## TEXTAUSZUG
%%

Online-Schwingungsüberwachung erhöht Verfügbarkeit von Prozessventilatoren
Stillstand reduziert

Die Samsung Corning Deutschland GmbH produziert hochwertige Glasteile für Farbbild- und Monitorröhren. Erklärtes Ziel ist es, die führende Position des Unternehmens als TV-Glashersteller in Europa zu festigen und weiter auszubauen. Eine wichtige Voraussetzung hierfür ist eine Anlagenverfügbarkeit von über 99 %. Hierfür werden seit Jahren massive Anstrengungen unternommen. Unter anderem wurde damit begonnen, bei den wichtigsten Prozessaggregaten ein Online-Condition-Monitoring-System zu installieren.

%%

## AUSGANGSDATEN
%%

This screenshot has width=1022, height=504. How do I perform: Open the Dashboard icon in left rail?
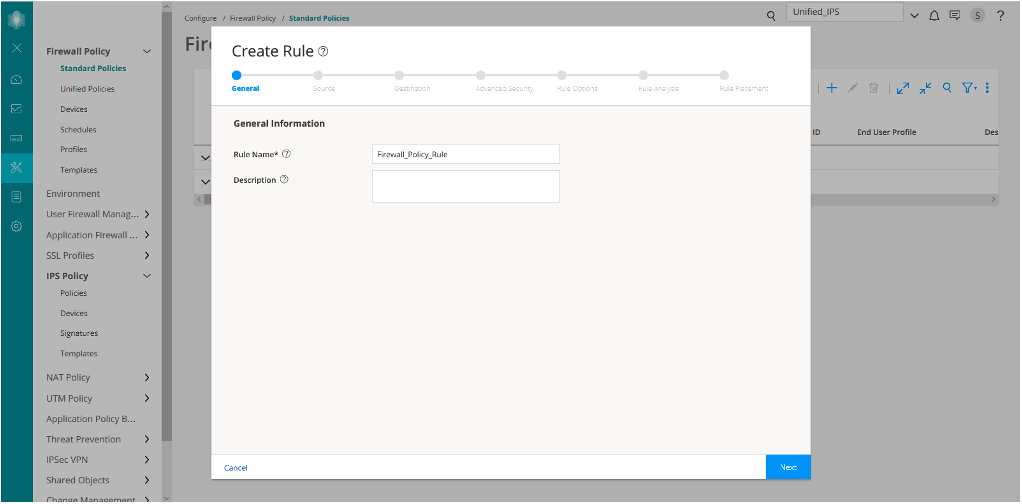click(x=16, y=79)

%%

## SCHRIFTLICHE AUFGABE A
Fasse den Text zur Schwingungsüberwachung in zwei Sätzen zusammen.
## SCHRIFTLICHE AUFGABE B
Ändere im Text zur Schwingungsüberwachung den Abschnitt von „Online-Schwingungsüberwachung erhöht Verfügbarkeit“ bis „Online-Condition-Monitoring-System zu installieren.“ ab. Setze dabei „Glaskomponenten“ an die Stelle von „Glasteile“ und gib den Abschnitt sonst unverändert wieder.
## SCHRIFTLICHE AUFGABE C
Schreib den Text zur Schwingungsüberwachung nach seinem letzten Satz weiter.

## ANTWORT A
Die Samsung Corning Deutschland GmbH stellt hochwertige Glasteile für Farbbild- und Monitorröhren her und will ihre führende Position als TV-Glashersteller in Europa festigen und weiter ausbauen. Dafür braucht sie eine Anlagenverfügbarkeit von über 99 %, und unter anderem wurde begonnen, bei den wichtigsten Prozessaggregaten ein Online-Condition-Monitoring-System zu installieren.

## ANTWORT B
Online-Schwingungsüberwachung erhöht Verfügbarkeit von Prozessventilatoren
Stillstand reduziert

Die Samsung Corning Deutschland GmbH produziert hochwertige Glaskomponenten für Farbbild- und Monitorröhren. Erklärtes Ziel ist es, die führende Position des Unternehmens als TV-Glashersteller in Europa zu festigen und weiter auszubauen. Eine wichtige Voraussetzung hierfür ist eine Anlagenverfügbarkeit von über 99 %. Hierfür werden seit Jahren massive Anstrengungen unternommen. Unter anderem wurde damit begonnen, bei den wichtigsten Prozessaggregaten ein Online-Condition-Monitoring-System zu installieren.

## ANTWORT C
Ralf Dötsch, Mathias Luft

Die klassischen Methoden der Zustandsüberwachung, die oft auf dem guten Gehör eines Betriebsschlossers oder des Anlagenfahrers basierten, sind nicht mehr zeitgemäß. Das Aufgabenfeld des Instandhalters ist in den letzten Jahren immer komplexer geworden und der mannlose Betrieb erfordert eine Automatisierung. Kann der Instandhalter nicht mehr zur Anlage, muss er sein Ohr technisch verlängern. Moderne Schwingungsdiagnose leistet dieses heute sehr komfortabel. Nach dem mehrjährigen Einsatz eines portablen Datensammelsystems hat sich Samsung Corning Deutschland für den Einsatz eines Online-Schwingungsüberwachungssystems entschieden, um die Zustandsüberwachung weitestgehend zu automatisieren.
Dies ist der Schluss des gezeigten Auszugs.